La Conferenza ItaliAfrica
Ma soprattutto, sempre con la sua intervista del 30 gennaio, Prodi ha voluto clamorosamente contraddire la versione quanto meno minimalistica data dal Pd alla Conferenza ItaliAfrica voluta a Roma dal governo. Egli ne ha riconosciuto la sostanziale continuità con la politica verso quel continente perseguita dall’Italia fra prima e seconda Repubblica. Una politica su cui Meloni, decisa a non fare più dell’Africa solo o prevalemtemente un continente di esportazione di migranti, ha avuto l’astuzia di appendere come un quadro il famoso “piano Mattei”, dal nome del fondatore e a lungo presidente dell’Eni: uomo della sinistra democristiana che fece vedere i sorci verdi a tutti quelli che l’Africa volevano solo sfruttarla, come altre terre ricche di fonti energetiche.
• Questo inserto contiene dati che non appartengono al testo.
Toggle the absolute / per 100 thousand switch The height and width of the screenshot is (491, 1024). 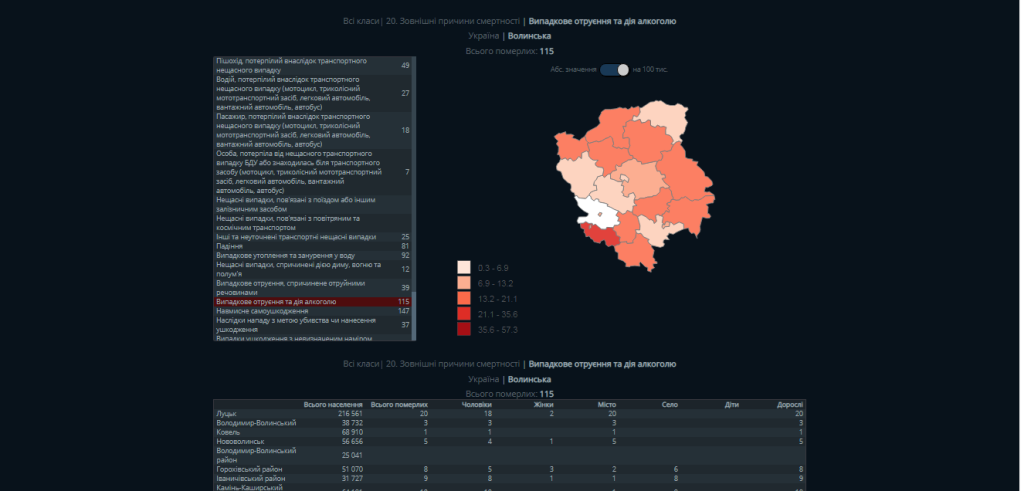point(615,70)
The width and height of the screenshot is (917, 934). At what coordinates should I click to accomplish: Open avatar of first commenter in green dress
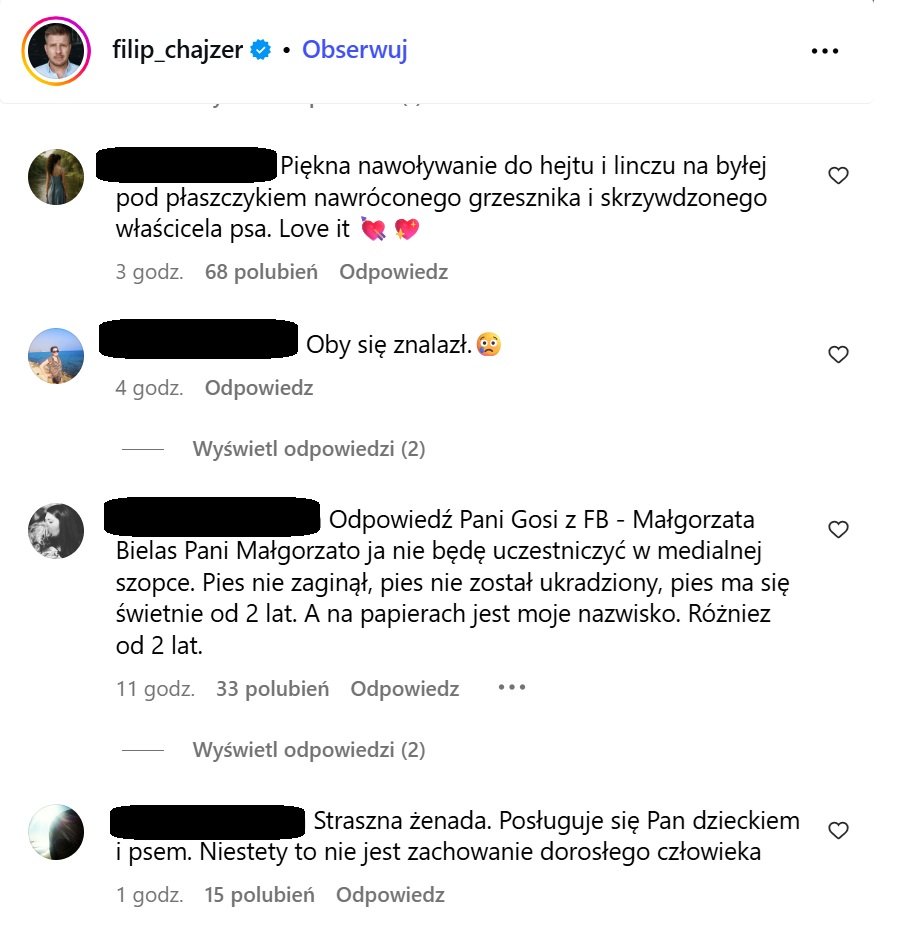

Un uomo ancora, Mattei, protagonista di una lotta partigiana la cui storia non mi risulta abbia creato alla Meloni la paura, la repulsione, il fastidio e quant’altro le viene attribuito dagli avversari un giorno si e l’altro pure quando si parla del passato e lo si proietta sul presente e sull’avvenire.
Meloni e von der Leyen
“La scelta di guardare all’Africa non è solo giusta, ma anche necessaria”, ha premesso Prodi, Certo, serve “un progetto più ampio portato avanti dall’Europa intera”, perché “da sola l’Italia può fare ben poco per fronteggiare la forte penetrazione sistemica, in Africa, della Cina in campo economico e della Russia in campo politico, non so quanto in accordo fra loro”. Ma l’Europa non era certo assente alla Conferenza voluta dalla Meloni e svoltasi al Senato. L’Unione Europea c’era con i suoi vertici istituzionali, a cominciare dalla presidente della Commissione Ursula von ver Leyen. La cui “attenzione” per l’Italia guadagnatasi dalla Meloni -ha detto Prodi dando un’altra botta a chi nel Pd suona tutt’altra musica- è straordnariamente intensa e profonda”. Tanto intensa e profonda che “la premier italiana -ha continuato il professore- sta diventando una sorta di polizza di assicurazione per von der Leyen in caso di incidente elettorale” a giugno.
E’ avvertibile in tutte queste parole e ragionamenti, passati un pò inosservati nei giorni scorsi, un filo di continuità non solo fra il Prodi di Palazzo Chigi e di Bruxelles e la Meloni ma anche fra questa e tutta -ripeto- la politica sempre condotta dall’Italia repubblicana verso l’Africa: oltre a Mattei, Alcide De Gasperi, Aldo Moro, Giulio Andreotti e il socialista Bettino Craxi.
Sergio Mattarella
Non è d’altronde solo per un capriccio elettorale che il partito della Meloni ha assunto quelle dimensioni della Dc che furono per un po’, nella cosiddetta seconda Repubblica , della Forza Italia di Berlusconi. E che il Pd della Schlein può ormai vedere solo nella cartolina di Trieste di cadorniana memoria. Ma molti anziché vedere questa specie di luna, comprensiva del vetice europeo appena concluso con un compattamento dovuto anche all’azione della premier italiana, preferiscono fermarsi al dito puntato contro di essa. Che è il dito delle polemiche sui saluti romani di via Acca Larentia e simili, o sul premierato anticamera di una nuova edizione del fascismo, col povero Sergio Mattarella trascinato in catene nei sotterranei del Quirinale, peggio di Ilaria Salis nella cella del carcere ungherese prima del sopralluogo del procuratore generale che l’ha fatta ripulire, credo, per le telecamere.